Task objective
Go through the lines below and copy each one that holds the string "Güvenli".

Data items

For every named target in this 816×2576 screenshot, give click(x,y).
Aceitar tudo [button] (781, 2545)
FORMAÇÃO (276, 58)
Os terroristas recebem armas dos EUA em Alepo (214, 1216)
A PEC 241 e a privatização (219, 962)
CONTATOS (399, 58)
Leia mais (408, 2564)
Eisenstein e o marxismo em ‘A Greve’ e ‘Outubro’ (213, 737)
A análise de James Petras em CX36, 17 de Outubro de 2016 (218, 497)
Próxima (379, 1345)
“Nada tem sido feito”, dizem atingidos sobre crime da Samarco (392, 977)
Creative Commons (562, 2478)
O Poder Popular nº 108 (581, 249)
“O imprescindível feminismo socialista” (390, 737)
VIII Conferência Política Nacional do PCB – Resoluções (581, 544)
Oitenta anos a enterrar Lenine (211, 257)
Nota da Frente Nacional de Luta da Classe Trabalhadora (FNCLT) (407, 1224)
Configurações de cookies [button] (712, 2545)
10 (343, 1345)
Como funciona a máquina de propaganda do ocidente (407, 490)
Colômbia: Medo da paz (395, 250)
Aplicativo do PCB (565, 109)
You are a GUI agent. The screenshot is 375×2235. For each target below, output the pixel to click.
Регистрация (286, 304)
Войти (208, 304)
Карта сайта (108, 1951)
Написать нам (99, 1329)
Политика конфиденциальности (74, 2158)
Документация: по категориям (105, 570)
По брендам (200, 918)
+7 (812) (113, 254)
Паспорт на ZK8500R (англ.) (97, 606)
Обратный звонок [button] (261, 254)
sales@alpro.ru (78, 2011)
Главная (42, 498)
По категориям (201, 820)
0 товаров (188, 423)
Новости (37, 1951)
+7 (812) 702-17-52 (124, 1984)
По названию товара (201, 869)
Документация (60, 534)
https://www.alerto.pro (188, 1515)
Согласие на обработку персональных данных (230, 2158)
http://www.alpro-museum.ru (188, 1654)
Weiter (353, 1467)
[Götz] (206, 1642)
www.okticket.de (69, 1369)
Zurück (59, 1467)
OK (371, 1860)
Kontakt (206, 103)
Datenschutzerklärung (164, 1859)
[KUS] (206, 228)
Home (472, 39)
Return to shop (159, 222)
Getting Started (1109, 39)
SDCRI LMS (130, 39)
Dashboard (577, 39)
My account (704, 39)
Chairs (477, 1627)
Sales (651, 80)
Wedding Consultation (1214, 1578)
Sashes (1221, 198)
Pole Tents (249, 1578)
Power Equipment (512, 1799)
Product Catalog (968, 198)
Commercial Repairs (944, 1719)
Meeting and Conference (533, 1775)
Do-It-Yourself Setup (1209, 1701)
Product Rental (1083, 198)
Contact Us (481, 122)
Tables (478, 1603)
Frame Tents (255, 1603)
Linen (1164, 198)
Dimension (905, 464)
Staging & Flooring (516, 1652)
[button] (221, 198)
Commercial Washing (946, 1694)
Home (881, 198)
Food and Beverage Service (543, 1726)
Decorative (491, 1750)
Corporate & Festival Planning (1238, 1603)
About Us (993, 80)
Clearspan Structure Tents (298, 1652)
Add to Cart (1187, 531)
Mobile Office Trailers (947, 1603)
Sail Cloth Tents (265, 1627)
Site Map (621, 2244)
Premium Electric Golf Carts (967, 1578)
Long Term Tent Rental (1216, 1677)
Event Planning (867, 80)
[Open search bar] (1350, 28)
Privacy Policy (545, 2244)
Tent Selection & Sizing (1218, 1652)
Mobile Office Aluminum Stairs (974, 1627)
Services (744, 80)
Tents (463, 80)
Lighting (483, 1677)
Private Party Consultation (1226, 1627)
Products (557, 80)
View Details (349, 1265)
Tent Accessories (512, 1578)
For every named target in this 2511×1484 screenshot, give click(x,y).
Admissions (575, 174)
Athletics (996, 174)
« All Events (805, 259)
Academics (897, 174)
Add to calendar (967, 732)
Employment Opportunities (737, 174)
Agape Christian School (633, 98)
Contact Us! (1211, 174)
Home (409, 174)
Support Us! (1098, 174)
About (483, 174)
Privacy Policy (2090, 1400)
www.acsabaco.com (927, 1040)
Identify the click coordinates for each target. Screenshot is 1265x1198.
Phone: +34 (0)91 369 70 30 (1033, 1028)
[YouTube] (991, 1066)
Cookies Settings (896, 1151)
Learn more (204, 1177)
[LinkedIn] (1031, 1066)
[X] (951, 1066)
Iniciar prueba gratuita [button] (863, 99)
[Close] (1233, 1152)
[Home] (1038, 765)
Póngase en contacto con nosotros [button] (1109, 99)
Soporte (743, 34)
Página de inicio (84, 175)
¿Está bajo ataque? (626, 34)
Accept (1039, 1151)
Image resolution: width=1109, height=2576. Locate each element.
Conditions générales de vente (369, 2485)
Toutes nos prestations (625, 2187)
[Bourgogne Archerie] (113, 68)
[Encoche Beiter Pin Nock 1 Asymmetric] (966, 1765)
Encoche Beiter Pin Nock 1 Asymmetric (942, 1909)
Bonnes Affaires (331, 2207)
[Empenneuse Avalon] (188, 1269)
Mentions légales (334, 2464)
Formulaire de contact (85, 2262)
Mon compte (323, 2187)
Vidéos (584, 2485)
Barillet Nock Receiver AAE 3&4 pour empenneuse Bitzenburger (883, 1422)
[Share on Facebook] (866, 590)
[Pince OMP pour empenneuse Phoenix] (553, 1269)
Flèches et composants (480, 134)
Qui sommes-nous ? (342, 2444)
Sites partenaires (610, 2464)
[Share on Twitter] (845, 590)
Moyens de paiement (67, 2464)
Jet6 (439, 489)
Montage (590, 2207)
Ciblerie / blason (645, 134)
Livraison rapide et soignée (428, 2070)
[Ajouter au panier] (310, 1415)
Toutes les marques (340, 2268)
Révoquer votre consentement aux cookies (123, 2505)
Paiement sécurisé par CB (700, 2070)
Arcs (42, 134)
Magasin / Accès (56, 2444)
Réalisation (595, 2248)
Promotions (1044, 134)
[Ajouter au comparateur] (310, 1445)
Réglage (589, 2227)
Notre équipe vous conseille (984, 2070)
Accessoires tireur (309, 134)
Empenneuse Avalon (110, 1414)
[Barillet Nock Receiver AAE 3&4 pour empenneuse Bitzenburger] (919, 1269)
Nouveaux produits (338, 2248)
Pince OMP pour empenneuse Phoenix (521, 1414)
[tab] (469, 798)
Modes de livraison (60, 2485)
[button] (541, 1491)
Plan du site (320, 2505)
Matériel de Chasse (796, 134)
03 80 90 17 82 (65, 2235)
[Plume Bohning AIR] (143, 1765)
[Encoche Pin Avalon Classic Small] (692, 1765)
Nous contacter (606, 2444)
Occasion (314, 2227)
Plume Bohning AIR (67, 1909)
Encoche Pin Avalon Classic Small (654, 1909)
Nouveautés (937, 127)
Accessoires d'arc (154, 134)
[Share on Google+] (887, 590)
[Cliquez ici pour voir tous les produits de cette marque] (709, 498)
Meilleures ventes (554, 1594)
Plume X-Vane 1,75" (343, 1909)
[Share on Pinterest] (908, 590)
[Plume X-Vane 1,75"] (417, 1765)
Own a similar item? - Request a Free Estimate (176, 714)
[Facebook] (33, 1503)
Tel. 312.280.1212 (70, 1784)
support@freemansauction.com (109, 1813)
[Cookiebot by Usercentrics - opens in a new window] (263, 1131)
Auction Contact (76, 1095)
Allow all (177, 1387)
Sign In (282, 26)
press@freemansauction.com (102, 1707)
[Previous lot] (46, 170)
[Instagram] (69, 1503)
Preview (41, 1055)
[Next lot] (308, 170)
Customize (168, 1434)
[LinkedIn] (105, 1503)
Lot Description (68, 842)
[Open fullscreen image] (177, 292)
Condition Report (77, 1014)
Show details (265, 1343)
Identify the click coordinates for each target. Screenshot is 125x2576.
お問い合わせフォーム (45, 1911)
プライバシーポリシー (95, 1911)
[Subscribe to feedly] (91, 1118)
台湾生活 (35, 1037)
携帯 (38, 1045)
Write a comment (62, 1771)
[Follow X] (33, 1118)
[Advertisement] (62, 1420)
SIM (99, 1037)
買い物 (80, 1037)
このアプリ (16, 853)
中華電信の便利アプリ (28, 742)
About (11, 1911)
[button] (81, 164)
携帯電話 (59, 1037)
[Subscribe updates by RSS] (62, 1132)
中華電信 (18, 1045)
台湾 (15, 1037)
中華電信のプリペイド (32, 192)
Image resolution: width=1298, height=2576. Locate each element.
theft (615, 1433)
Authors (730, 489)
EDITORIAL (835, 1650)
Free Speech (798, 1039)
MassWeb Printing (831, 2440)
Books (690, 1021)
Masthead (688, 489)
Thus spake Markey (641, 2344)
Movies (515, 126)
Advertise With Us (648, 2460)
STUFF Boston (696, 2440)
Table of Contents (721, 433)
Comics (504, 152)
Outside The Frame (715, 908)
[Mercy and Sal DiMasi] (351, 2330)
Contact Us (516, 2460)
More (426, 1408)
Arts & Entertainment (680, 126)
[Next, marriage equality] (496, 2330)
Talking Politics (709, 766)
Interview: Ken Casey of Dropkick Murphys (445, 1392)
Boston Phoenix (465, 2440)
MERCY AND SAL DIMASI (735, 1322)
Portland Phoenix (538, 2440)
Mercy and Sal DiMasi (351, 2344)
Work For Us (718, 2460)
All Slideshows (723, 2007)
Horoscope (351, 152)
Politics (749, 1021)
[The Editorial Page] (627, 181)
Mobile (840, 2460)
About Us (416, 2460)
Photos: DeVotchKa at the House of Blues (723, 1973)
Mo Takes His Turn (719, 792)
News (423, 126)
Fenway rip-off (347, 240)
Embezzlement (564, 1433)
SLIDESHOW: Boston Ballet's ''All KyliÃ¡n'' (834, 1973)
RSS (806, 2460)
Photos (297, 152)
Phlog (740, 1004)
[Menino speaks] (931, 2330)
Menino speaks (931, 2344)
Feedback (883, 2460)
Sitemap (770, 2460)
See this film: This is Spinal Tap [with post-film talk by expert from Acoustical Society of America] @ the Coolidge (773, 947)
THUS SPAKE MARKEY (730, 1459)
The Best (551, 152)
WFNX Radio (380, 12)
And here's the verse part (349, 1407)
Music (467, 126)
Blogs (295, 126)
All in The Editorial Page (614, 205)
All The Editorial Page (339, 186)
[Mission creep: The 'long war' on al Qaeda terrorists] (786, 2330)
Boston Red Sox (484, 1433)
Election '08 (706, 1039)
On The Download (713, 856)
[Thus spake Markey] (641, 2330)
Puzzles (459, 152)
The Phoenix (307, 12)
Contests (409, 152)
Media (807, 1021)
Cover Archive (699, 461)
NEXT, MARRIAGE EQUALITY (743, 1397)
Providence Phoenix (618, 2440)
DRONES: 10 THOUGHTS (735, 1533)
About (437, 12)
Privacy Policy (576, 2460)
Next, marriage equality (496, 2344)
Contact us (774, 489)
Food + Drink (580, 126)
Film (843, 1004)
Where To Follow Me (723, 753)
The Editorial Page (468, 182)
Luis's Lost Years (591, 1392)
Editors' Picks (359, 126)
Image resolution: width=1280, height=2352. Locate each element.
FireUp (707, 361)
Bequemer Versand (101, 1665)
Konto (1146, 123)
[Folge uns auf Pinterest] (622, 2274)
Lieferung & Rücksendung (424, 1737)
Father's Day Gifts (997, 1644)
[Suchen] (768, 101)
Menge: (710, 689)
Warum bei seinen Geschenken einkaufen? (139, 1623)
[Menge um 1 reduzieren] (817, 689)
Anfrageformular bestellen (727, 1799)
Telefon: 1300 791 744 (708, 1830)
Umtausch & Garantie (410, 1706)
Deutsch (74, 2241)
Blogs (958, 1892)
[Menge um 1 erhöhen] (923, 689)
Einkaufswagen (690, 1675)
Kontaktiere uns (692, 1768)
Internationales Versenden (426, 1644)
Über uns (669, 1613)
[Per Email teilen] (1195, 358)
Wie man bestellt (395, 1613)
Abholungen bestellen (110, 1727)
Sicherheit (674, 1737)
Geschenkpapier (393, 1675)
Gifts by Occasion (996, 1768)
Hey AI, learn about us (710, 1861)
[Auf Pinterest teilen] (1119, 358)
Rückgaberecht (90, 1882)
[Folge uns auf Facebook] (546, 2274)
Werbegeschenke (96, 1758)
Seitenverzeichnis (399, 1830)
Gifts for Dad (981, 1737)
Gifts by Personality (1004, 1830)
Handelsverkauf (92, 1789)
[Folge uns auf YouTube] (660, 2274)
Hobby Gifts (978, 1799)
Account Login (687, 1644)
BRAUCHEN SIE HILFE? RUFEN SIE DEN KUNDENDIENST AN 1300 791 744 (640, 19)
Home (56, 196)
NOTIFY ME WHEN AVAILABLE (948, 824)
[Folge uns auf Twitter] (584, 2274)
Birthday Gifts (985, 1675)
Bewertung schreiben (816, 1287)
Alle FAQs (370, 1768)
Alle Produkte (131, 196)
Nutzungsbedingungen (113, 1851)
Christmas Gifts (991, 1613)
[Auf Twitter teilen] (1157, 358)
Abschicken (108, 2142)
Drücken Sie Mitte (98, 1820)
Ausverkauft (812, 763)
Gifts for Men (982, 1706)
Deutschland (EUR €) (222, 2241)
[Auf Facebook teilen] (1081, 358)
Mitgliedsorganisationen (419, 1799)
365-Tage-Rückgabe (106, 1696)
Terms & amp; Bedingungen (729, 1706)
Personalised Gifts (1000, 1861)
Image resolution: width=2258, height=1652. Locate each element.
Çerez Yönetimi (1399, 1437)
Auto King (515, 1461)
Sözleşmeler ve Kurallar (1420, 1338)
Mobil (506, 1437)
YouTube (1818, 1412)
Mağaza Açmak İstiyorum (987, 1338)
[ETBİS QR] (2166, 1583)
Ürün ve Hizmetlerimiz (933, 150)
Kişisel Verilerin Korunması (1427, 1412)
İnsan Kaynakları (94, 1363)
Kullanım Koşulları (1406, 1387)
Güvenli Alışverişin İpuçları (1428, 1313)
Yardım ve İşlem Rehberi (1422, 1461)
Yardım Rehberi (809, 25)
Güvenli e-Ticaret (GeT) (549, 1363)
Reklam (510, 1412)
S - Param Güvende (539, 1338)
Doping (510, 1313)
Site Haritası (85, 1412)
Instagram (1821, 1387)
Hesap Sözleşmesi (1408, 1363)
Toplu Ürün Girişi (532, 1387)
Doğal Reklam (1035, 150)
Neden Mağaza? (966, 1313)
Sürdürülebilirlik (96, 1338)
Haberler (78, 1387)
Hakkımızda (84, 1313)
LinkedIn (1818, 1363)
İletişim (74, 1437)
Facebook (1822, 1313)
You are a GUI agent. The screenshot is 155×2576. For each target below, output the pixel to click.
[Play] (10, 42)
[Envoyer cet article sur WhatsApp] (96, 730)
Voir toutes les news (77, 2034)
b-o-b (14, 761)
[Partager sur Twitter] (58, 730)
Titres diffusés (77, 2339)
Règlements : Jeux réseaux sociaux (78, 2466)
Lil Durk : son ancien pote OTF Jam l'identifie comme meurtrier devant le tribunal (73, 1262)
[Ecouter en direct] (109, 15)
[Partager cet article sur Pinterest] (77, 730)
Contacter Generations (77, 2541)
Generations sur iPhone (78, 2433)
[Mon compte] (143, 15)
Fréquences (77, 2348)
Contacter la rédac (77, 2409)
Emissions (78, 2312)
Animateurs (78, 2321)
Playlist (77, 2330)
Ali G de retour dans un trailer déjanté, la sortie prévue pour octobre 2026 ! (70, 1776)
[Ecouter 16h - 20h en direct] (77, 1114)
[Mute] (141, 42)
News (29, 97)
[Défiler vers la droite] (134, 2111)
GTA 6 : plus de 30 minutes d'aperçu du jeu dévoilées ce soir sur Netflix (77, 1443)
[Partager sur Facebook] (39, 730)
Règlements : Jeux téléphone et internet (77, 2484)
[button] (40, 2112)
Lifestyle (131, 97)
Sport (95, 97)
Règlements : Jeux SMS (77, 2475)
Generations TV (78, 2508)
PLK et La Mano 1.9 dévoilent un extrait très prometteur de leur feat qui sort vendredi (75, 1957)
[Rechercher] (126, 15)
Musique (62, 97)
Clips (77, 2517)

Solution to this problem
Güvenli Alışverişin İpuçları (1428, 1313)
Güvenli e-Ticaret (GeT) (549, 1363)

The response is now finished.